Extracted material ▸
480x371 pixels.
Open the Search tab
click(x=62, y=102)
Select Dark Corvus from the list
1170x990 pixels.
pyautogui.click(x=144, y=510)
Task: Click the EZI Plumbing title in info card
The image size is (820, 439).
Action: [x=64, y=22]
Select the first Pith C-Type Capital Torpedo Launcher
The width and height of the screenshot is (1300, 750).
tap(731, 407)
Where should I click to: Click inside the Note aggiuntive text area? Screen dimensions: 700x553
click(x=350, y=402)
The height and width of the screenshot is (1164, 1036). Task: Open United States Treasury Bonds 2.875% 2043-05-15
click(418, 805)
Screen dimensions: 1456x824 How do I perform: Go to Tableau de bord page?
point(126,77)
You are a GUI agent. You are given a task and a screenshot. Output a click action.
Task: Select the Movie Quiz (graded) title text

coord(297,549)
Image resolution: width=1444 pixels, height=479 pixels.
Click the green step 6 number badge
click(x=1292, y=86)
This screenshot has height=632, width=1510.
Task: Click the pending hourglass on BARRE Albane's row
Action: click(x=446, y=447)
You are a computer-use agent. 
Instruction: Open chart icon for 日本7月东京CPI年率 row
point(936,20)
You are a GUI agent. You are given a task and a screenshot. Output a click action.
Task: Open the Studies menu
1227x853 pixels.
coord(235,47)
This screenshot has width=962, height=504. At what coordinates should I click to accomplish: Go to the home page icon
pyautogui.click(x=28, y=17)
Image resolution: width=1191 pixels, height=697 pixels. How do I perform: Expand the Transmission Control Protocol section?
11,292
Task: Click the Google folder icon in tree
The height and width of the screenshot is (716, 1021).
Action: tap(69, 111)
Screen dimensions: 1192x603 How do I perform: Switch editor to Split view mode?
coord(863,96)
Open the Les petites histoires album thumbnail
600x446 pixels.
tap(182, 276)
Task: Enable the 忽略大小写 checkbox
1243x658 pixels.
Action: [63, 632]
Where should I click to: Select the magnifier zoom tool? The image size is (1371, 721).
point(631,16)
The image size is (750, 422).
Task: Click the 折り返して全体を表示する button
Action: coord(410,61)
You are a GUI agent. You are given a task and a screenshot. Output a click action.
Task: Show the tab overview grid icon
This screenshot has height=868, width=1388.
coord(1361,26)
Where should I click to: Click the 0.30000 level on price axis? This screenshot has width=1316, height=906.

Work instruction ▸
From the line holding "Task: Select the" to the last line of the material above, reproduce every line exactly, and only those.

Exercise output ▸
Task: Select the Movie Quiz (graded) title text

coord(297,549)
Image resolution: width=1444 pixels, height=479 pixels.
Click the green step 6 number badge
click(x=1292, y=86)
This screenshot has height=632, width=1510.
Task: Click the pending hourglass on BARRE Albane's row
Action: click(x=446, y=447)
You are a computer-use agent. 
Instruction: Open chart icon for 日本7月东京CPI年率 row
point(936,20)
You are a GUI agent. You are given a task and a screenshot. Output a click action.
Task: Open the Studies menu
1227x853 pixels.
coord(235,47)
This screenshot has width=962, height=504. At what coordinates should I click to accomplish: Go to the home page icon
pyautogui.click(x=28, y=17)
Image resolution: width=1191 pixels, height=697 pixels. How do I perform: Expand the Transmission Control Protocol section?
11,292
Task: Click the Google folder icon in tree
The height and width of the screenshot is (716, 1021).
Action: tap(69, 111)
Screen dimensions: 1192x603 How do I perform: Switch editor to Split view mode?
coord(863,96)
Open the Les petites histoires album thumbnail
600x446 pixels.
tap(182, 276)
Task: Enable the 忽略大小写 checkbox
1243x658 pixels.
Action: [63, 632]
Where should I click to: Select the magnifier zoom tool? The image size is (1371, 721).
point(631,16)
The image size is (750, 422).
Task: Click the 折り返して全体を表示する button
Action: coord(410,61)
You are a GUI agent. You are given a task and a screenshot. Output a click action.
Task: Show the tab overview grid icon
This screenshot has height=868, width=1388.
coord(1361,26)
Where should I click to: Click the 0.30000 level on price axis? This screenshot has width=1316, height=906.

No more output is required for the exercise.